» Given exercise
Copy out every line of the listing below word for word, leaving out the pictures.

» Input for this task

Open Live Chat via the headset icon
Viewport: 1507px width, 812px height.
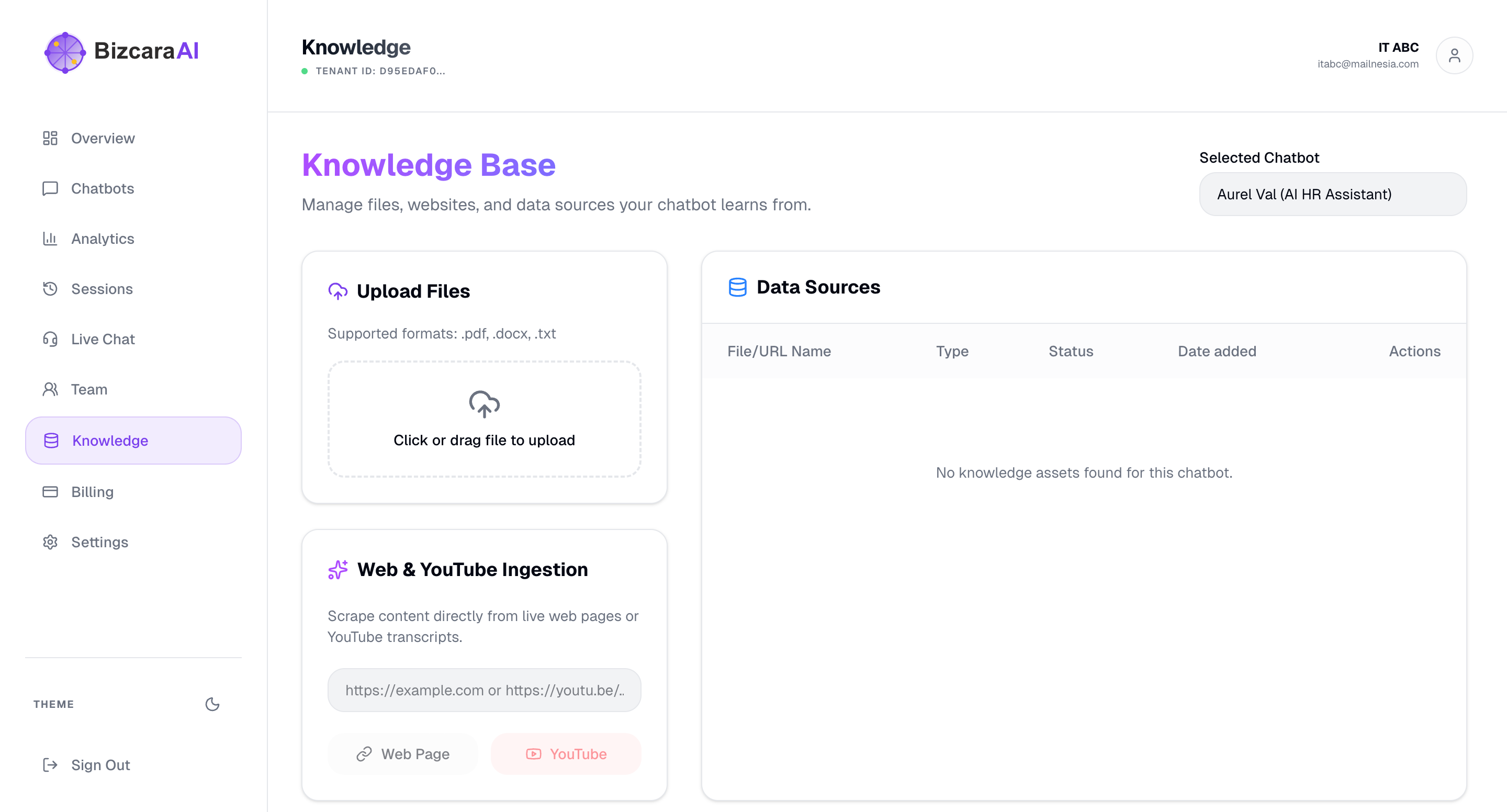click(x=50, y=339)
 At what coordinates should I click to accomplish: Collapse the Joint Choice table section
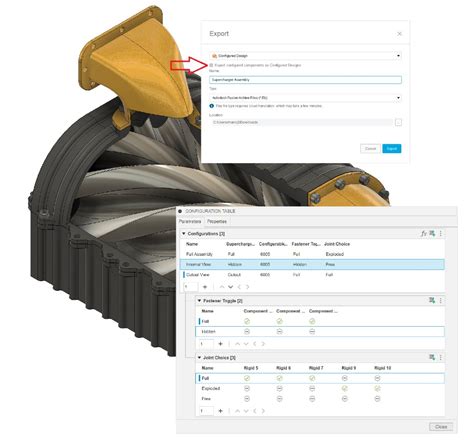coord(199,358)
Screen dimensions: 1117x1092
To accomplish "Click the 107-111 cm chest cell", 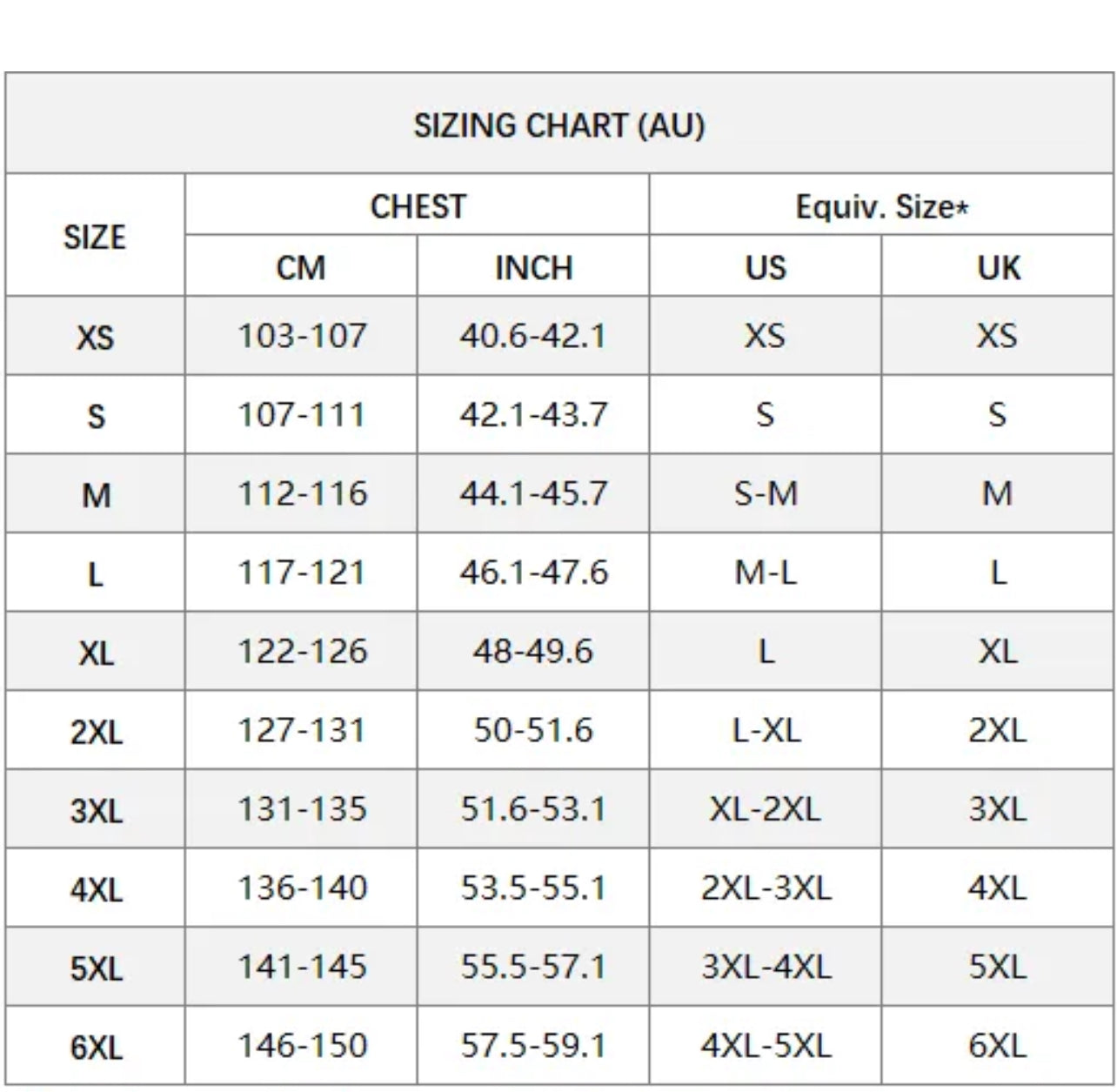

» Task solution
Open Live Chat via the headset icon
Viewport: 1507px width, 812px height.
click(x=50, y=339)
 At what coordinates should I click to accomplish: Collapse the Joint Choice table section
coord(199,358)
Screen dimensions: 1117x1092
To accomplish "Click the 107-111 cm chest cell", 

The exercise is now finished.